GOAL ::
Edit the records so that "computer-use agent" becomes "screen-control agent" in every place it occurs, leaving everything else unchanged.

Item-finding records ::
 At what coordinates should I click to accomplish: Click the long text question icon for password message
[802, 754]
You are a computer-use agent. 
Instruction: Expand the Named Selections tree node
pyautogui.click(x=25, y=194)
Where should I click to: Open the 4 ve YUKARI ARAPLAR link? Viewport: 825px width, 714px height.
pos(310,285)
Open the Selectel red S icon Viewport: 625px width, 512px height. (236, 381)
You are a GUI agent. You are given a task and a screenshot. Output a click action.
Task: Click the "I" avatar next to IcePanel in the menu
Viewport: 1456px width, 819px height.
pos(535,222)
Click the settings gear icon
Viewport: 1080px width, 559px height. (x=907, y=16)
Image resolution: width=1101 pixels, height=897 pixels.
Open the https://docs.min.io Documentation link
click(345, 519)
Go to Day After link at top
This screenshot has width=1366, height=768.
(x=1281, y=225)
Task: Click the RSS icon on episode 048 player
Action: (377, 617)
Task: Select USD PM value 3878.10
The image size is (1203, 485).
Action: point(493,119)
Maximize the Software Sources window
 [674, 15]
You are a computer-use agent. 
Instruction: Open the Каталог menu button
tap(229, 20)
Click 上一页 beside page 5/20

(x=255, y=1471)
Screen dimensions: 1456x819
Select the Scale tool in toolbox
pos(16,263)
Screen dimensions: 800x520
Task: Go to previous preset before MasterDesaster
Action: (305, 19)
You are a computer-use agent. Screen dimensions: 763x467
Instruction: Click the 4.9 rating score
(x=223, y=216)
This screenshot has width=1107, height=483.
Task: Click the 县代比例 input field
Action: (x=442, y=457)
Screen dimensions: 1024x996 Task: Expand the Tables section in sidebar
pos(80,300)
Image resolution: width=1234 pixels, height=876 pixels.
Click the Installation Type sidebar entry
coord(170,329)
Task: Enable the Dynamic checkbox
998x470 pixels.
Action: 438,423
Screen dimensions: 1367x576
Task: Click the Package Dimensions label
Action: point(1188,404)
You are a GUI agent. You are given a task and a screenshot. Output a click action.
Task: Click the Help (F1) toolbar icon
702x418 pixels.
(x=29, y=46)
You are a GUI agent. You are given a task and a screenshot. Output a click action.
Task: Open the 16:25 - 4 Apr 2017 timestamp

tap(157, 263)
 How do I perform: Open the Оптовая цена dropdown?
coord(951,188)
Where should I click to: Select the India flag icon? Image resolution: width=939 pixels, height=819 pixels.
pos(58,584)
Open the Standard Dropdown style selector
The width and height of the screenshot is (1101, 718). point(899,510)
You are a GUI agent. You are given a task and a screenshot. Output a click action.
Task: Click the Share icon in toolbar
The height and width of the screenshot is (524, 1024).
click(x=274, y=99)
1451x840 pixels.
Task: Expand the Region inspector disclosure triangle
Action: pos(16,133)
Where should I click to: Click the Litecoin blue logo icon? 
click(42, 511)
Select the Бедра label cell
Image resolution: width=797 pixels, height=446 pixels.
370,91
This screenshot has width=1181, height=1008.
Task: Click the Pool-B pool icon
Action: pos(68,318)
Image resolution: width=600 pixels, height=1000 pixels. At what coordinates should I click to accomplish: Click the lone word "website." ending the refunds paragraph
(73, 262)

IN RESPONSE ::
 At what coordinates should I click to accomplish: Click the long text question icon for password message
[802, 754]
You are a screen-control agent. 
Instruction: Expand the Named Selections tree node
pyautogui.click(x=25, y=194)
Where should I click to: Open the 4 ve YUKARI ARAPLAR link? Viewport: 825px width, 714px height.
pos(310,285)
Open the Selectel red S icon Viewport: 625px width, 512px height. (236, 381)
You are a GUI agent. You are given a task and a screenshot. Output a click action.
Task: Click the "I" avatar next to IcePanel in the menu
Viewport: 1456px width, 819px height.
pos(535,222)
Click the settings gear icon
Viewport: 1080px width, 559px height. (x=907, y=16)
Image resolution: width=1101 pixels, height=897 pixels.
Open the https://docs.min.io Documentation link
click(345, 519)
Go to Day After link at top
This screenshot has width=1366, height=768.
(x=1281, y=225)
Task: Click the RSS icon on episode 048 player
Action: (377, 617)
Task: Select USD PM value 3878.10
The image size is (1203, 485).
Action: point(493,119)
Maximize the Software Sources window
 [674, 15]
You are a screen-control agent. 
Instruction: Open the Каталог menu button
tap(229, 20)
Click 上一页 beside page 5/20

(x=255, y=1471)
Screen dimensions: 1456x819
Select the Scale tool in toolbox
pos(16,263)
Screen dimensions: 800x520
Task: Go to previous preset before MasterDesaster
Action: (305, 19)
You are a screen-control agent. Screen dimensions: 763x467
Instruction: Click the 4.9 rating score
(x=223, y=216)
This screenshot has width=1107, height=483.
Task: Click the 县代比例 input field
Action: (x=442, y=457)
Screen dimensions: 1024x996 Task: Expand the Tables section in sidebar
pos(80,300)
Image resolution: width=1234 pixels, height=876 pixels.
Click the Installation Type sidebar entry
coord(170,329)
Task: Enable the Dynamic checkbox
998x470 pixels.
Action: 438,423
Screen dimensions: 1367x576
Task: Click the Package Dimensions label
Action: point(1188,404)
You are a GUI agent. You are given a task and a screenshot. Output a click action.
Task: Click the Help (F1) toolbar icon
702x418 pixels.
(x=29, y=46)
You are a GUI agent. You are given a task and a screenshot. Output a click action.
Task: Open the 16:25 - 4 Apr 2017 timestamp

tap(157, 263)
 How do I perform: Open the Оптовая цена dropdown?
coord(951,188)
Where should I click to: Select the India flag icon? Image resolution: width=939 pixels, height=819 pixels.
pos(58,584)
Open the Standard Dropdown style selector
The width and height of the screenshot is (1101, 718). point(899,510)
You are a GUI agent. You are given a task and a screenshot. Output a click action.
Task: Click the Share icon in toolbar
The height and width of the screenshot is (524, 1024).
click(x=274, y=99)
1451x840 pixels.
Task: Expand the Region inspector disclosure triangle
Action: pos(16,133)
Where should I click to: Click the Litecoin blue logo icon? 
click(42, 511)
Select the Бедра label cell
Image resolution: width=797 pixels, height=446 pixels.
370,91
This screenshot has width=1181, height=1008.
Task: Click the Pool-B pool icon
Action: pos(68,318)
Image resolution: width=600 pixels, height=1000 pixels. At what coordinates should I click to accomplish: Click the lone word "website." ending the refunds paragraph
(73, 262)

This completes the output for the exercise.